Monographs of the Hebrew Union College 16

When the Karaites successfully dissociated themselves from the Rabbanite Russian Jews with the creation of the Karaite Religious Consistory in 1837, the result was a schism within Judaism unprecedented since the rise of Christianity. Philip E. Miller sets this event in the context of the history of the Russian Karaites from their origins to the present, focusing on economic and political concerns that led to the schism. The Karaites’ separatism shielded them from the horrific fates suffered by the Rabbanites under the tsars, under Hitler, and under Stalin, but it ultimately led to their nearly complete assimilation and disappearance as a people.

The central character in Miller’s study is Simchah Babovich, a Crimean Karaite whose wealth and prominence enabled him to curry favor with the imperial Russian government. In 1827, Babovich traveled to St. Petersburg on behalf of the Karaite community and petitioned the tsar for exemption from military conscription legislation that applied to all Jews in the realm. Accompanying him on the journey was Joseph Solomon ben Moses Lutski, the leading Karaite religious scholar of Evpatoriia. Lutski’s chronicle of the mission, the Iggeret teshu’at Yisrael (Epistle of Israel’s Deliverance), is reprinted here as an annotated Hebrew text with English translation. In colorful detail, the Iggeret records the delegation’s travel adventures, their activities as guests and tourists in the imperial capital, the swift granting of Babovich’s request, and the Karaites’ euphoric reaction when the successful petitioners arrived back home in Evpatoriia.
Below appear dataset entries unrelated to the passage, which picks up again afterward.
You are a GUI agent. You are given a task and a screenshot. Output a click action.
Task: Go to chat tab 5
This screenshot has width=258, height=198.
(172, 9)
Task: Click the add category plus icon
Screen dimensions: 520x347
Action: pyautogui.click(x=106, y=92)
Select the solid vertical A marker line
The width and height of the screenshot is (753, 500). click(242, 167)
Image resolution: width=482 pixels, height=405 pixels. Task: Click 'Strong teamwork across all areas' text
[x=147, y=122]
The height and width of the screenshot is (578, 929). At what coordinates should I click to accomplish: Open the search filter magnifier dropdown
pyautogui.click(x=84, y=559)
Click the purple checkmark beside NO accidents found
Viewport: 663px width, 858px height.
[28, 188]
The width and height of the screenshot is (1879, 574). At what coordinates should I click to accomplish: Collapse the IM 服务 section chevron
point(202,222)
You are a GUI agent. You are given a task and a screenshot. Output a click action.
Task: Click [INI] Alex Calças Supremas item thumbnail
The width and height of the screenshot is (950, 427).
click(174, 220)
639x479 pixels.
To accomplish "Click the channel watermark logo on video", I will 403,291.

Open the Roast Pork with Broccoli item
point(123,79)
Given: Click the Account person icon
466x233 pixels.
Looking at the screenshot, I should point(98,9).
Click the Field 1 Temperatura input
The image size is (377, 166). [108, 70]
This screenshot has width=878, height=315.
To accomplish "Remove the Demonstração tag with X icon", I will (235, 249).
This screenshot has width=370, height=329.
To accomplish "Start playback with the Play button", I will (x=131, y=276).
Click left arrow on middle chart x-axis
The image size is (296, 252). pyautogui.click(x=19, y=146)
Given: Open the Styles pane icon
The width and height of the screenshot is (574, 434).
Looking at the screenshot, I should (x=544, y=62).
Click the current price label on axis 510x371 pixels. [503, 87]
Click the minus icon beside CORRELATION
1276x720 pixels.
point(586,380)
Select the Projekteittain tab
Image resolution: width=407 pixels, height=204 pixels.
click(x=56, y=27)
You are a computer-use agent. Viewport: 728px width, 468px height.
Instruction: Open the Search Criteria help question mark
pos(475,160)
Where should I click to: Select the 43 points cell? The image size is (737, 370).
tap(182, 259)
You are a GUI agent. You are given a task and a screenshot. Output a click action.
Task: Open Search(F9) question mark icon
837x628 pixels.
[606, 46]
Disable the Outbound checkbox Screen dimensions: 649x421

This pioneering work provides access to and context for an important primary source for the study of Russian Jewish history and the history of the Karaite sect.

 
 
 


Miller’s lucid introduction, his edition of the Hebrew text and facing page translation, abundant annotation, and appendices make this a pioneering work of its kind. – Daniel Frank


 

Philip E. Miller received his Ph.D. in Near Eastern Languages and Literature from New York University in 1984 and is the author of numerous articles on the Karaites. He has served as Librarian of the Klau Library of HUC-JIR in New York since 1978.